• [Exercise prompt] Write out the listing below, everything from the line containing "Open File Explorer from the taskbar" down to the line containing "point(159,17)", with both of those lines included, and copy each line exactly.

──────────

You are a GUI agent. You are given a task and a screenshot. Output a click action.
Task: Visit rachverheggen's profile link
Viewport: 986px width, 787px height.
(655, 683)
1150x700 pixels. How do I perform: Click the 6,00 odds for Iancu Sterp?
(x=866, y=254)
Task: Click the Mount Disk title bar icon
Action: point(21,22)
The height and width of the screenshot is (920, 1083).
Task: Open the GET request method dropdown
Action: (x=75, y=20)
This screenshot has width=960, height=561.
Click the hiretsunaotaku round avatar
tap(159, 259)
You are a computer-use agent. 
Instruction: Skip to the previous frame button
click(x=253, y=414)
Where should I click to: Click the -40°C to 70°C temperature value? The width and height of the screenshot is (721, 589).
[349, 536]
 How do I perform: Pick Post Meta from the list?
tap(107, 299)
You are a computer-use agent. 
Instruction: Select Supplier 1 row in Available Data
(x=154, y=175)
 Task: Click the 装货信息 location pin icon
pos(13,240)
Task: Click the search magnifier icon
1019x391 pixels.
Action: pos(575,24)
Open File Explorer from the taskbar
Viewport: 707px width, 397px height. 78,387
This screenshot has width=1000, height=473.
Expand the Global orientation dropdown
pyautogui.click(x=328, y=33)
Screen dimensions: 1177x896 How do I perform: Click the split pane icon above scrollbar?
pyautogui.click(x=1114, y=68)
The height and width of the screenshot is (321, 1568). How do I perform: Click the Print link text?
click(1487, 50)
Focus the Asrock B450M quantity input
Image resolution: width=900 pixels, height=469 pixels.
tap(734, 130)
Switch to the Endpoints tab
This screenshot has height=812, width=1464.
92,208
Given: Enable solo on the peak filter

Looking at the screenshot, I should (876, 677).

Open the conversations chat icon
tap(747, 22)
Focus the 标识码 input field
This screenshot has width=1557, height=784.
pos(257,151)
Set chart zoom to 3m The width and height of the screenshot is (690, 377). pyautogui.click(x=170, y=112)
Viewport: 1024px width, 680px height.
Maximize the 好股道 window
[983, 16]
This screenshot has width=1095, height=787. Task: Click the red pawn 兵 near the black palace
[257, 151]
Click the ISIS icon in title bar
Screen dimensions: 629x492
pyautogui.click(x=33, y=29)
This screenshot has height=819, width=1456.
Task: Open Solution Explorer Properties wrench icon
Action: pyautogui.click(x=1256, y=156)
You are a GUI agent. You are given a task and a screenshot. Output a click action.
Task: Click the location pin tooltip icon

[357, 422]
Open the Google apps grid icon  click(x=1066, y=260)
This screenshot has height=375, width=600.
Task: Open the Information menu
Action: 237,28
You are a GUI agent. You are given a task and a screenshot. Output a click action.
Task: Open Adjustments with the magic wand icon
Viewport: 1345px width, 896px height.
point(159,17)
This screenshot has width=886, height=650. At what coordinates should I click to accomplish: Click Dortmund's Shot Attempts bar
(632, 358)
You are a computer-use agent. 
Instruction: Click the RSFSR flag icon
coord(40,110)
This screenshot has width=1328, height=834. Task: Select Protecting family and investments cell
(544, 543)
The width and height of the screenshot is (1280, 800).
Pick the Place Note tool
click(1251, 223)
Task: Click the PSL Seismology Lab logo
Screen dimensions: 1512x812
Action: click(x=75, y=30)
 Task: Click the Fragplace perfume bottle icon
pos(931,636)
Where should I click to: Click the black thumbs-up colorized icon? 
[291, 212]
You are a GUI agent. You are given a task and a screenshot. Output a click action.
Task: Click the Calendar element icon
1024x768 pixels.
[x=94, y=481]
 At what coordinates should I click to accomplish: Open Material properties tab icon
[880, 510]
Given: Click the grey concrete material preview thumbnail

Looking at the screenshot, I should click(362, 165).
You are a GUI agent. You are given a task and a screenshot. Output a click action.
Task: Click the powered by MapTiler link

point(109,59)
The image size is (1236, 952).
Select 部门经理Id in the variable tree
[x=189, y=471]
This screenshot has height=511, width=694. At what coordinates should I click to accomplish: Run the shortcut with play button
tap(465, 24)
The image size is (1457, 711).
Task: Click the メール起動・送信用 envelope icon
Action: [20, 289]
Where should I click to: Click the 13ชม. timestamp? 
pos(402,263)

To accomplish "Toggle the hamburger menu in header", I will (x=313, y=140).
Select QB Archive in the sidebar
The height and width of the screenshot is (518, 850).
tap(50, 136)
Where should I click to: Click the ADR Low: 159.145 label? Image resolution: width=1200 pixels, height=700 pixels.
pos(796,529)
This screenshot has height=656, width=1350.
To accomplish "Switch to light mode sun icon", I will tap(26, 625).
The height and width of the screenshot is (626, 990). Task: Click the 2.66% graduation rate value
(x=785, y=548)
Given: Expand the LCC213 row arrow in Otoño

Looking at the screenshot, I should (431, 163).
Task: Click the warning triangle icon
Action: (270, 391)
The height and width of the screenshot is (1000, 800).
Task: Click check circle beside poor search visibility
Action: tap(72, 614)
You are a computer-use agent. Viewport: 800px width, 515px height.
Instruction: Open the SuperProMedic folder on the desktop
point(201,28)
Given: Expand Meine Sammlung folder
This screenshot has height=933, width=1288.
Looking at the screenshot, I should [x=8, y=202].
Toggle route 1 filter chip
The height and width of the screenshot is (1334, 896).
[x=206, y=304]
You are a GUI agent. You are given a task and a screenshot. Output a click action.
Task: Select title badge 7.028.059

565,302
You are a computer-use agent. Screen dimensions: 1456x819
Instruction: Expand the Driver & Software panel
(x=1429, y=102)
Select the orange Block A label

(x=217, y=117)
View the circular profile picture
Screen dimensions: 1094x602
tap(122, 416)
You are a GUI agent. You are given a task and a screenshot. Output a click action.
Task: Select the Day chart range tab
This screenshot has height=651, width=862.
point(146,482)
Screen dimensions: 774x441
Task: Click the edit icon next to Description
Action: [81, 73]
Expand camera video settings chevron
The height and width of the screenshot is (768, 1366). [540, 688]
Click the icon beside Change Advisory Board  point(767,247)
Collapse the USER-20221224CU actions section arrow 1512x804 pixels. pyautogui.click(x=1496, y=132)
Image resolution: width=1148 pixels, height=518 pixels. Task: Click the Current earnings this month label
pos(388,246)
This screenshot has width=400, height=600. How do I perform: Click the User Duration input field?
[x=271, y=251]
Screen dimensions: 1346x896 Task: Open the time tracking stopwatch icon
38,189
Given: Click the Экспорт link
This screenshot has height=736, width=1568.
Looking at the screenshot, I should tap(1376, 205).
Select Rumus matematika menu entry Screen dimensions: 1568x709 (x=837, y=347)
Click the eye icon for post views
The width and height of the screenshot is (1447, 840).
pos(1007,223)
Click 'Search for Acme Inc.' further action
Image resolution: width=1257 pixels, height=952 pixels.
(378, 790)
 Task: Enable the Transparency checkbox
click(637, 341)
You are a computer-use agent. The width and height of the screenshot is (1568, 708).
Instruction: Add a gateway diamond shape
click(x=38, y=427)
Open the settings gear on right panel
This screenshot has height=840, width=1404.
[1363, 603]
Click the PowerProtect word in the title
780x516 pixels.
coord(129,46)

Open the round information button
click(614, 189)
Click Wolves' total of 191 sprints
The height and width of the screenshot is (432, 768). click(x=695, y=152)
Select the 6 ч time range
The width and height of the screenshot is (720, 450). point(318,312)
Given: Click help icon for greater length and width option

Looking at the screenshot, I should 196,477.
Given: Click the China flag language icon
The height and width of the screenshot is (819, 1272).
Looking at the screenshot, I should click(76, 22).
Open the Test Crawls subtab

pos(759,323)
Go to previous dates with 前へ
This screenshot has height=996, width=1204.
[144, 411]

──────────

• [Task solution]
Open File Explorer from the taskbar
Viewport: 707px width, 397px height. 78,387
This screenshot has width=1000, height=473.
Expand the Global orientation dropdown
pyautogui.click(x=328, y=33)
Screen dimensions: 1177x896 How do I perform: Click the split pane icon above scrollbar?
pyautogui.click(x=1114, y=68)
The height and width of the screenshot is (321, 1568). How do I perform: Click the Print link text?
click(1487, 50)
Focus the Asrock B450M quantity input
Image resolution: width=900 pixels, height=469 pixels.
tap(734, 130)
Switch to the Endpoints tab
This screenshot has height=812, width=1464.
92,208
Given: Enable solo on the peak filter

Looking at the screenshot, I should (876, 677).

Open the conversations chat icon
tap(747, 22)
Focus the 标识码 input field
This screenshot has width=1557, height=784.
pos(257,151)
Set chart zoom to 3m The width and height of the screenshot is (690, 377). pyautogui.click(x=170, y=112)
Viewport: 1024px width, 680px height.
Maximize the 好股道 window
[983, 16]
This screenshot has width=1095, height=787. Task: Click the red pawn 兵 near the black palace
[257, 151]
Click the ISIS icon in title bar
Screen dimensions: 629x492
pyautogui.click(x=33, y=29)
This screenshot has height=819, width=1456.
Task: Open Solution Explorer Properties wrench icon
Action: pyautogui.click(x=1256, y=156)
You are a GUI agent. You are given a task and a screenshot. Output a click action.
Task: Click the location pin tooltip icon

[357, 422]
Open the Google apps grid icon  click(x=1066, y=260)
This screenshot has height=375, width=600.
Task: Open the Information menu
Action: 237,28
You are a GUI agent. You are given a task and a screenshot. Output a click action.
Task: Open Adjustments with the magic wand icon
Viewport: 1345px width, 896px height.
point(159,17)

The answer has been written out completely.